BACKWARD, TURN BACKWARD

Though I couldn't find it, I distinctly remember a poem beginning “Backwards, turn backwards, oh time in thy flight….” (Some credit it to a woman named Elizabeth Akers Allen, of whom I'd otherwise not heard.)

I had a dream the other night where time had begun running backwards. I emerged backwards from sleep one evening and began moving backward through the day. And with each moment I moved backward, my memory of what then became the future disappeared. I had full memory of the past, of course, and was aware of what was happening.

Dreams being what they are, I accepted this as perfectly natural. I knew that I would eventually move backward through my cancer recovery, treatment, and symptoms until I emerged from that period able to eat again: to actually eat and chew and taste and swallow and take a huge bite out of a Big Mac, and look up at a passing airplane, and be totally oblivious to what lie ahead. I would continue to move backwards from Pence to Los Angeles, to my mom's dying in the hospital to her cancer disappearing to my dad's being alive again, to my original years in Chicago, to graduating from college, go back into the navy, enlist in the NavCads, graduate from high school…well, you get the idea.

It was really a most interesting dream, but it reminded me that, as much time as I spend dwelling on the past in these blogs and elsewhere, for all the wonderful things I would re-experience while moving back through time, there would also be an incredible amount of pain. The fact that it would be experienced backward would be of some comfort (if I were still aware what was happening) since whatever heartache or physical pain I was going through would always get better and eventually disappear completely. But pain is pain no matter in which direction you're moving through it.

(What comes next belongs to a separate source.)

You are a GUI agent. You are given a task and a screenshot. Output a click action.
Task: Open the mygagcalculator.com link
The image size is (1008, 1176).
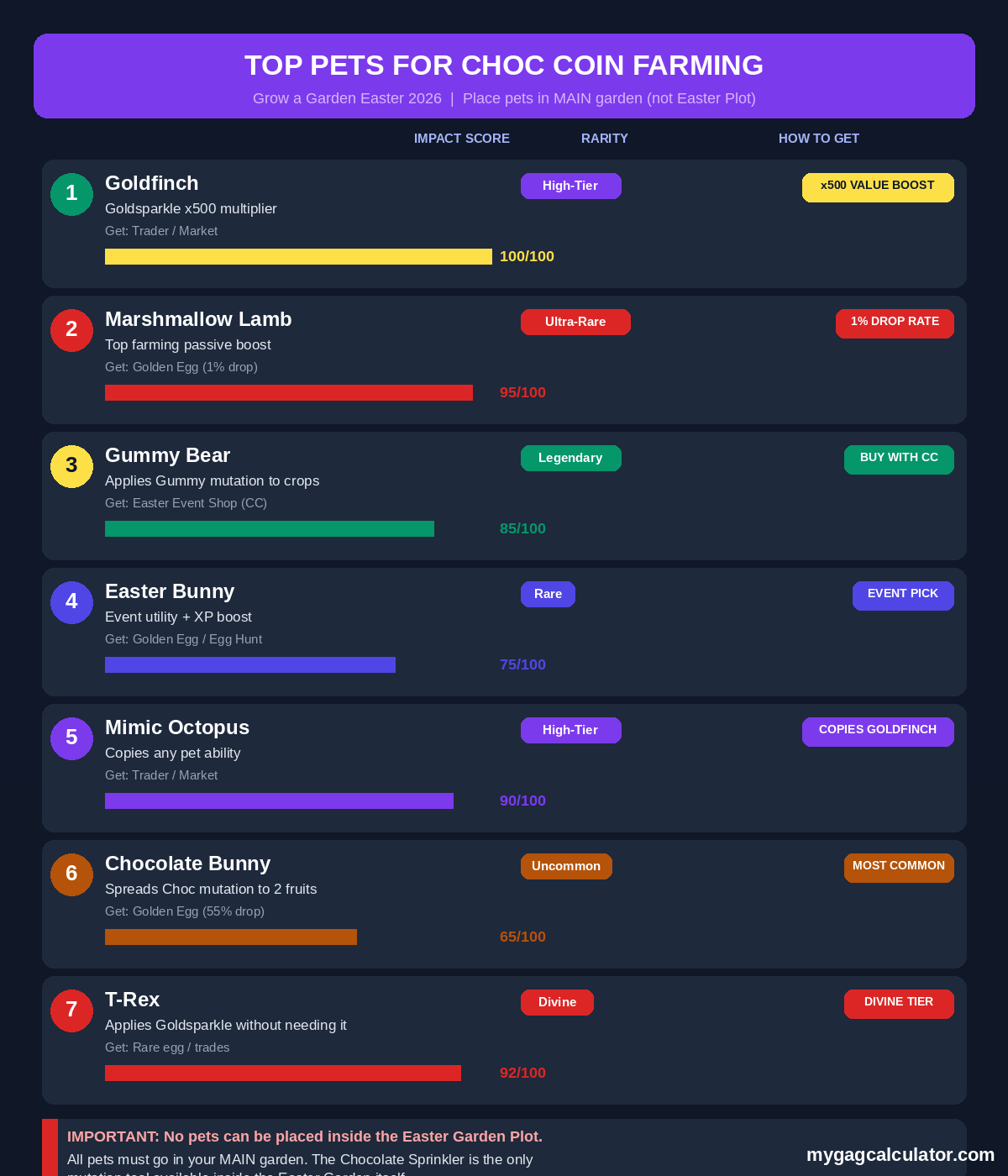(x=900, y=1155)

Things would get easier and easier as time regressed. Fewer and fewer major problems. More and more reliance on the love and protection of parents and family. And eventually, in moving backward in time, would come to the point of reentering that place where babies go before they are born. It is exactly the same place, I believe with all my heart, that we go when, moving forward through time, we however reluctantly reach the end of our allotted time on earth. And I think that I have never really been afraid of death. We came from nothing, we return to nothing. And how can one fear nothing?